Once I fumbled through the book, I was confronted with the reason I braved Times Square on a weekday morning: A truly weird looking plant. Alien really is the only way to describe it, with its tendril-like appendages, neon flowers and scattered glowing bits. It looked a bit droopy though, so just as I would with a normal plant, I gave it a bit of water. In this case, it was by swiping a bit on the Magic Leap touchpad, selecting the watering can tool pouring using the controller.

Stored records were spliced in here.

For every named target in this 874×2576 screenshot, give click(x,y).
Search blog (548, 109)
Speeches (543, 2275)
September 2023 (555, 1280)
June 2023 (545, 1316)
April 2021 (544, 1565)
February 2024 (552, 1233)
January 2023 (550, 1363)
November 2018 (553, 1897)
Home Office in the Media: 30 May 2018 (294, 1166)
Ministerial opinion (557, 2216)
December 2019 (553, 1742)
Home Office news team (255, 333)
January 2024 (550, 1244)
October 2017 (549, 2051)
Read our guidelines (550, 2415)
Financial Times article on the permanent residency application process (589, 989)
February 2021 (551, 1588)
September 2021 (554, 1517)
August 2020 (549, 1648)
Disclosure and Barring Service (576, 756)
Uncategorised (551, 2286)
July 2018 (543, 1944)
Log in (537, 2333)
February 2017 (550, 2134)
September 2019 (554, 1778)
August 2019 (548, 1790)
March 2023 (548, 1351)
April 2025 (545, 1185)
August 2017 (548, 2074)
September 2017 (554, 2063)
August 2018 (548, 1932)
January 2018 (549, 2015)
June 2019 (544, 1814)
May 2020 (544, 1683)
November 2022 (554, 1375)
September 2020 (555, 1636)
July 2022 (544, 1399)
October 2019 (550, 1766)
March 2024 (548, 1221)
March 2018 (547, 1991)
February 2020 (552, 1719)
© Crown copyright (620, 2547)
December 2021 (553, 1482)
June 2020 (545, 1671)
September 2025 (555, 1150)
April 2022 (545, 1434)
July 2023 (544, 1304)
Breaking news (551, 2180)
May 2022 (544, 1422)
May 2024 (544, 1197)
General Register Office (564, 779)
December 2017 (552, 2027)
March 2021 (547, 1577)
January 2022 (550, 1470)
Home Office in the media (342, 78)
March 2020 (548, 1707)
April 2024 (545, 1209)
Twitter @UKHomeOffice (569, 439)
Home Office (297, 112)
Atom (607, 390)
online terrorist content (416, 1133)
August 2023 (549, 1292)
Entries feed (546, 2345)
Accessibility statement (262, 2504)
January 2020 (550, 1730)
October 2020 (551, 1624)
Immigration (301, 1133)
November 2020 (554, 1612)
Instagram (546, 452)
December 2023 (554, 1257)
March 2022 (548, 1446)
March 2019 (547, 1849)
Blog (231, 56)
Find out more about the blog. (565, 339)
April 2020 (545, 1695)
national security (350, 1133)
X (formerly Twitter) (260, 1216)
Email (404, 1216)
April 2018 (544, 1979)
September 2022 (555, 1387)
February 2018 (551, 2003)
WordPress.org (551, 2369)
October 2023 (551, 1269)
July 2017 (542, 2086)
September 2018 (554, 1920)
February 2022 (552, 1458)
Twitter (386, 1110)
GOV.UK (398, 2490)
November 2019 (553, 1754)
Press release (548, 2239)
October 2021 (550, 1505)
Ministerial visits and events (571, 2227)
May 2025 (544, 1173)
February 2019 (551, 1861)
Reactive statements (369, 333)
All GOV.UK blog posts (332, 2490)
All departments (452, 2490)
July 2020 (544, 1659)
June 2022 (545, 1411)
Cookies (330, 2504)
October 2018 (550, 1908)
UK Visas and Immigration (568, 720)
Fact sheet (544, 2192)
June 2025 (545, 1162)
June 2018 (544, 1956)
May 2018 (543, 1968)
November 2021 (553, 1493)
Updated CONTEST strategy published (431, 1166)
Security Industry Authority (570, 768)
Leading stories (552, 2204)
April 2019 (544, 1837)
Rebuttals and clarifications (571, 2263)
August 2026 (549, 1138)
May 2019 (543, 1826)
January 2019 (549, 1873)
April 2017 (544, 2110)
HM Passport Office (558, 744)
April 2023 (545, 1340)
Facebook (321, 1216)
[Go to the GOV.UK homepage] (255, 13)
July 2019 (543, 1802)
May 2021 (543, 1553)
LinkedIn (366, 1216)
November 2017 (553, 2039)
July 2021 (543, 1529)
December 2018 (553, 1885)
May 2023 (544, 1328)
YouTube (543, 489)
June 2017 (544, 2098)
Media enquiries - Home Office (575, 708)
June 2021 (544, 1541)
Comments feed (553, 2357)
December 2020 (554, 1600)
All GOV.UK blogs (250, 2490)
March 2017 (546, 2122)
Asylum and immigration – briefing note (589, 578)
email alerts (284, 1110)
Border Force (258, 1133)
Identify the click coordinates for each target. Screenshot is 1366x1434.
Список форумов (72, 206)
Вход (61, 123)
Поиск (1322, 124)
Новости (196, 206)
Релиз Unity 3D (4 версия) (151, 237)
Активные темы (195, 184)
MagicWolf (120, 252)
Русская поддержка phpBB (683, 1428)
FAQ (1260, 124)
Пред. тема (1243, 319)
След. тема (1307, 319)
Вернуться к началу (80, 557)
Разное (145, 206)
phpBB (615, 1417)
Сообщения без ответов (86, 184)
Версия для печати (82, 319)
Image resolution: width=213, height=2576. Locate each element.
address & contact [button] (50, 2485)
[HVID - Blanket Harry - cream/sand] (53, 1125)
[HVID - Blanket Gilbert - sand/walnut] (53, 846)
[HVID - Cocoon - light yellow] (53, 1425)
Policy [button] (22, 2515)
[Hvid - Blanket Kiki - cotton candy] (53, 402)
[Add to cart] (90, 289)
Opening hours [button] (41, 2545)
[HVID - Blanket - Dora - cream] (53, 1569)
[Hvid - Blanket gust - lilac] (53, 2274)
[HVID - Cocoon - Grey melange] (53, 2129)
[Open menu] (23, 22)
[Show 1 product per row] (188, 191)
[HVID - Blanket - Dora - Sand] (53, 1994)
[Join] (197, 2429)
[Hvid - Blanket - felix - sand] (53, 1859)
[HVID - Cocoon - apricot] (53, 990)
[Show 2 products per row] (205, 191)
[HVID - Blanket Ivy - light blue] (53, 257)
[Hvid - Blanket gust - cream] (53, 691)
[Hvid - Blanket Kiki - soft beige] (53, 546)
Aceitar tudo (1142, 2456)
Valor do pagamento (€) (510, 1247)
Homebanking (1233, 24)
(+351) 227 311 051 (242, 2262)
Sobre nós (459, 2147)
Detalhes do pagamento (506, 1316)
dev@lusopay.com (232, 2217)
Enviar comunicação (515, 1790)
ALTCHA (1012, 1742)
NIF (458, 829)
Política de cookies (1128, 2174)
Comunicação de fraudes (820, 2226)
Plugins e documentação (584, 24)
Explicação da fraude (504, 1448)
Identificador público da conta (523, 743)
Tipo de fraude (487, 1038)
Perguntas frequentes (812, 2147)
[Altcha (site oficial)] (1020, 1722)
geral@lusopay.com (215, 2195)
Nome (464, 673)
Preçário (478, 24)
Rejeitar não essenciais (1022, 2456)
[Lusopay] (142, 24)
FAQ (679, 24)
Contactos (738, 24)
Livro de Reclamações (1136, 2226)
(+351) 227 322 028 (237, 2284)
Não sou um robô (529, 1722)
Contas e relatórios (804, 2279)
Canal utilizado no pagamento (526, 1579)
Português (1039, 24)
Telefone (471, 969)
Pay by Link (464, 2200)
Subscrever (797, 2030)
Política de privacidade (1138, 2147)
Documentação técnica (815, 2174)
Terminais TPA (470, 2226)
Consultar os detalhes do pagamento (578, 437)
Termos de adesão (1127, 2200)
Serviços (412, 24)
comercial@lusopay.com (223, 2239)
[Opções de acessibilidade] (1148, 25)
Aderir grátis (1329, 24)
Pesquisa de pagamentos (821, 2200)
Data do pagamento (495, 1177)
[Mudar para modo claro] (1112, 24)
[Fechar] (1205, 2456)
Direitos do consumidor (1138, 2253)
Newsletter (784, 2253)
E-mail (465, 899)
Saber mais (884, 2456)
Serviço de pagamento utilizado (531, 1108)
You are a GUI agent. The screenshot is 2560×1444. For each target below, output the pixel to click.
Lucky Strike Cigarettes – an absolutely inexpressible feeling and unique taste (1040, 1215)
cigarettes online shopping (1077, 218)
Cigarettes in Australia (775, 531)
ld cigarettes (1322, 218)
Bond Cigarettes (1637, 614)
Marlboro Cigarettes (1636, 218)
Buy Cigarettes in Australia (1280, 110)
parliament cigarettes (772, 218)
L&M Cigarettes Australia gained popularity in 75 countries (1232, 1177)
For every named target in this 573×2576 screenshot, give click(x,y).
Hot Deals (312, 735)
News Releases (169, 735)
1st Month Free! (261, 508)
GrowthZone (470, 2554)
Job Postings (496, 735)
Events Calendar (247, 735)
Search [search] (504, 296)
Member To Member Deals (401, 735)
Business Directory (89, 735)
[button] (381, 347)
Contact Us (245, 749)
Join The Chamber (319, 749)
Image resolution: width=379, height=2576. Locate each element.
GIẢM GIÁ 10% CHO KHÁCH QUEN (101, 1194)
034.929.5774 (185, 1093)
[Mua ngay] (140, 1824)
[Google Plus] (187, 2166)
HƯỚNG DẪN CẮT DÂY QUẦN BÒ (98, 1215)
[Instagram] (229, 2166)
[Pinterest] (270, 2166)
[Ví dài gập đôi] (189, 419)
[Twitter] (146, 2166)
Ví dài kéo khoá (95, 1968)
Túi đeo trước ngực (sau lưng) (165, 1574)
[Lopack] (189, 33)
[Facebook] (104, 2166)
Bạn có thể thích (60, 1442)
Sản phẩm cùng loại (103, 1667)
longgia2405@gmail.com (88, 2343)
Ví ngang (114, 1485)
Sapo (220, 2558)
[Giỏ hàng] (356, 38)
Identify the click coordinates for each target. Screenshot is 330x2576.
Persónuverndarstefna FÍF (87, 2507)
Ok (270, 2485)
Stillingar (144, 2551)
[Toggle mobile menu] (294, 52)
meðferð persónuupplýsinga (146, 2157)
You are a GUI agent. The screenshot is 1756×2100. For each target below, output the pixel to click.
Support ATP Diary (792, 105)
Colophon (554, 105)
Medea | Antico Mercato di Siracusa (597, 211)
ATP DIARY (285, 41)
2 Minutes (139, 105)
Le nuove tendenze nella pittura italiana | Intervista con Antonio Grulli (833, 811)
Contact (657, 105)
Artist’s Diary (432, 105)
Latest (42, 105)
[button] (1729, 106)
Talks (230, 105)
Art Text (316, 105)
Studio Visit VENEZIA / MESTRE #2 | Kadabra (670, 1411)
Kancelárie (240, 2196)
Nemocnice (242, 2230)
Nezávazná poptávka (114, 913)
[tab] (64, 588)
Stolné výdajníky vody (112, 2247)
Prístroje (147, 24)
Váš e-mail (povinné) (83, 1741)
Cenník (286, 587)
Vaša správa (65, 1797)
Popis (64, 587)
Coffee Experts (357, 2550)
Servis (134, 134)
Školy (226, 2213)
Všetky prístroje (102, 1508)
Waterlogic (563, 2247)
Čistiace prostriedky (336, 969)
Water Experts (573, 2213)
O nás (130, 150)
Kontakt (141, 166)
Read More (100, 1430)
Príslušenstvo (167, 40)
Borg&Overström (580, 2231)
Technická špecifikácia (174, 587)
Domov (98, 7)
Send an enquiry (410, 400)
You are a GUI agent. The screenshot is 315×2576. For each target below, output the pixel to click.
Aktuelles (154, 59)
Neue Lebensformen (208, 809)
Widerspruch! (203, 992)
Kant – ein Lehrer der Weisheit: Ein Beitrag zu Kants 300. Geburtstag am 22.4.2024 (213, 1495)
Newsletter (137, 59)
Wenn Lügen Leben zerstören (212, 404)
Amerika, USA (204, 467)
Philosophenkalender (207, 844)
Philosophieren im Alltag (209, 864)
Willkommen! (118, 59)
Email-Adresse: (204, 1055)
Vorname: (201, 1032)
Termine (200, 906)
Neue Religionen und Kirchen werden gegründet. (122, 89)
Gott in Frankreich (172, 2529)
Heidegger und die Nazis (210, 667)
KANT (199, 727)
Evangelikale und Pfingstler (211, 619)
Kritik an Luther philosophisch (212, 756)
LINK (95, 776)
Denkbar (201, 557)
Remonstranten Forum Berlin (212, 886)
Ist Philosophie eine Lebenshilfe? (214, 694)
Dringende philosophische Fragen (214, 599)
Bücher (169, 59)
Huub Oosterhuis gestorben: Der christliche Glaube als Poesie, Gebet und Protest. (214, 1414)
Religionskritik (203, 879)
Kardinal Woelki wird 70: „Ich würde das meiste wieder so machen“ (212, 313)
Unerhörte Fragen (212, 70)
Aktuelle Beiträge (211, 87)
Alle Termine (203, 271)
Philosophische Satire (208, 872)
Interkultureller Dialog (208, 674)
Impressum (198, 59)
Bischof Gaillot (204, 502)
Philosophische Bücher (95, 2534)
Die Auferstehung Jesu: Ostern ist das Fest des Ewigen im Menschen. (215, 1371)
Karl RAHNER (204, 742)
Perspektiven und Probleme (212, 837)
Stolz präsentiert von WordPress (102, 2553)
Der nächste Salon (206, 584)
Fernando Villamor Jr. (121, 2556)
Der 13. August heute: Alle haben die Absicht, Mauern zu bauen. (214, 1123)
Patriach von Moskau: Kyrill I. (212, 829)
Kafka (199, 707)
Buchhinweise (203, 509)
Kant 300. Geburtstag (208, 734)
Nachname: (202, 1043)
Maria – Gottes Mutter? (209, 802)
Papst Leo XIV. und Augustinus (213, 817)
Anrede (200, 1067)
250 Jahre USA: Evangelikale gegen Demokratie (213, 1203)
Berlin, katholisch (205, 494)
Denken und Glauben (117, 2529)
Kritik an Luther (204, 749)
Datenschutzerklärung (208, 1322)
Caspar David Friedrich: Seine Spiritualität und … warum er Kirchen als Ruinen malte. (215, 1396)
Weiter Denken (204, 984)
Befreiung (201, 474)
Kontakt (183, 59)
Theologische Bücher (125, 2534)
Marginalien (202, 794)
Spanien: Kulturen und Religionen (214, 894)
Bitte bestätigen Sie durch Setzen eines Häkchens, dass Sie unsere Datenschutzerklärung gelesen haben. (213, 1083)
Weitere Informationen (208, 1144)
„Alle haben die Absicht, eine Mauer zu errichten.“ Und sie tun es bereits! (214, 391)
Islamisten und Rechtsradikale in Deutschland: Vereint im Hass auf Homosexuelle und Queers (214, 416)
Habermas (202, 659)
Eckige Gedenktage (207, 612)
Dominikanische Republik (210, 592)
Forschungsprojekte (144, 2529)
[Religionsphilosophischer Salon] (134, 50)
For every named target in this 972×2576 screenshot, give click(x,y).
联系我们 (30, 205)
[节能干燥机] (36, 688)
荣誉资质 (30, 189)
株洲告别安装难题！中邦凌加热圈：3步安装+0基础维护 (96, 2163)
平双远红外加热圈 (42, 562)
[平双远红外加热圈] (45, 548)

My Seedling sprung back to life, but then a notification popped up warning me that it was infested with parasites. Time to really get to work. I found the tweezer tool and went about methodically searching for anything that looked odd. That's when I noticed a few parts of the plant that didn't seem to belong. When I moved closer, those off-color portions started to glow. I gently yanked them off with the motion controller, and patted myself on the back for a job well done. Well, sort of — now, my plant looked a bit overgrown. Another notification appeared instructing me to give the plant a trim, so it was time to equip the pruning tool. That's when the bonsai tree connection really became clear.
As I moved around, hunting for dead buds and warped branches, I was surprised by how accurately the Magic Leap Controller tracked its movement in space. I was able to prune between healthy leaves and branches just as easily as I would on a physical plant. (I'm giving myself a bit of gardening credit here.) It certainly worked a lot better than trying to turn the virtual book's pages with my fingers.
Even though my Seedling looked better than ever, it was still hungry. That's when I noticed some orbs floating above the plant, and a notification instructed me to "feed" them to my plant's large, mouth-like flower. Again, the tweezers came out. I plucked the orbs, offered them up to my Seedling, and watched as it absorbed each point of light. It was like feeding fireflies to a Venus flytrap. (Okay, so maybe it's not really like taking care of a bonsai tree at all.)